SET TASKS:
1/ In the Neuralink passage, how often has computing power doubled on average?
2/ Please rewrite the Neuralink passage between "Meanwhile, the improvement" and "needs an upgrade.", inclusive, substituting "humanity" for "humankind".
3/ Extend the passage on Neuralink and artificial intelligence past its final sentence.

GIVEN PASSAGE:
--- start ---

On Monday this week, Musk launched yet another company called Neuralink, aiming to implant tiny electrodes in our brain to directly flash data to and from our consciousness. “Your phone and your computer are extensions of you, but the interface is through finger movements or speech, which are very slow,” Musk told the Vanity Fair.

This is a bold response in the age of technological acceleration. Lately, scientists have begun to realise that there is no way that human can keep up with the advancement of artificial intelligence. Millions of years of natural evolution have endowed us with an outsized brain. We possess an unparalleled skill for language and the brilliance to coordinate complex activities, well enough to outcompete every other species on earth. But that natural evolution took eons.

Meanwhile, the improvement of computing power, on average, has been doubling every 18 to 24 months. Intel has been delivering on that promise since the mid-60s, and has immortalised it in the name of the company’s co-founder: the Moore’s Law. That is why in recent successions, we saw IBM Watson beat human contestants on the game-show Jeopardy!, and then AlphaGo won the ancient board-game Go against the world champion Lee Se-dol.

There is little doubt about whether machines will become smarter than humans. They will. The only dilemma is how humankind will respond. For Elon Musk, our carbon-based wet brain needs an upgrade.

--- end ---

Word and element location data:
--- start ---

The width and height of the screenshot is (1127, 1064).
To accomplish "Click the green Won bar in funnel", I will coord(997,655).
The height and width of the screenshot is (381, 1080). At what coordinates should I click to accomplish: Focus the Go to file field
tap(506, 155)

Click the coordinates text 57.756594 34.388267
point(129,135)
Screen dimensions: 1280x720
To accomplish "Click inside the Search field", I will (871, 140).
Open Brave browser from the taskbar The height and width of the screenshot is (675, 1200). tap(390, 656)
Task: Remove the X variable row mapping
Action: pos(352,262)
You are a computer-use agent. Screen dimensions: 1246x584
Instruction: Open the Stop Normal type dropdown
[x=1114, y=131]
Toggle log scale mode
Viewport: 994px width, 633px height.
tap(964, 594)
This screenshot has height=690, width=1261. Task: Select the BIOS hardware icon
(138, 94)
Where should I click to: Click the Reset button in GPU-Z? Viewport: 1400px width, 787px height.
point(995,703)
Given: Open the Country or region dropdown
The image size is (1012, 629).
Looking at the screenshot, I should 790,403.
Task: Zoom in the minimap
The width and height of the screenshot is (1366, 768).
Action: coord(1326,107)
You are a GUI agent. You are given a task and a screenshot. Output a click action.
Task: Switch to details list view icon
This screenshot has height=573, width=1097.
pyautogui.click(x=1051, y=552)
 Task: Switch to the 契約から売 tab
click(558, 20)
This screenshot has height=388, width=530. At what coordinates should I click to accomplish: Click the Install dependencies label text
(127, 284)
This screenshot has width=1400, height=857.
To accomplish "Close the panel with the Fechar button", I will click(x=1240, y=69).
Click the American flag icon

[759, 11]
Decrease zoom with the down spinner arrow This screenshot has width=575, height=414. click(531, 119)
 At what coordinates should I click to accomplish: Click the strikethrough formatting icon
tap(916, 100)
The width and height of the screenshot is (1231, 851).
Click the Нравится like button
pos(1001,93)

--- end ---

RESULTS IN ORDER:
1/ Every 18 to 24 months.

2/
Meanwhile, the improvement of computing power, on average, has been doubling every 18 to 24 months. Intel has been delivering on that promise since the mid-60s, and has immortalised it in the name of the company’s co-founder: the Moore’s Law. That is why in recent successions, we saw IBM Watson beat human contestants on the game-show Jeopardy!, and then AlphaGo won the ancient board-game Go against the world champion Lee Se-dol.

There is little doubt about whether machines will become smarter than humans. They will. The only dilemma is how humanity will respond. For Elon Musk, our carbon-based wet brain needs an upgrade.

3/
For investors at large, however, the most pressing question remains whether Elon Musk is stretching himself too thin. Has his family of companies diversified into too many unrelated businesses?

In the ’70s, the idea of conglomerate discount gained rapid popularity among financial analysts. It was a time when private equity was in full swing. Big, lacklustre, publicly listed companies were taken over one by one, often unwillingly, by activist investors. They streamlined, split, and diced the newly acquired companies into simpler, leaner and smaller descendants, with each focusing on fewer businesses.

With sweeping changes of top management teams and through the use of highly incentivised compensation, many of the companies were reborn agile and regained market leadership in their own right, and in the process, unlocked shareholder value.

That wave of leverage buyouts, hostile takeovers, and divestment proved to be so powerful that the idea that complicated businesses are always bad took root in all financial analyses. Other than exceptions like GE and Johnson & Johnson, companies that don’t have a narrow focus are punished with a discount on their stock price. If Wall Street analysts can’t pigeonhole a company, it is probably a bad company, so the thinking goes.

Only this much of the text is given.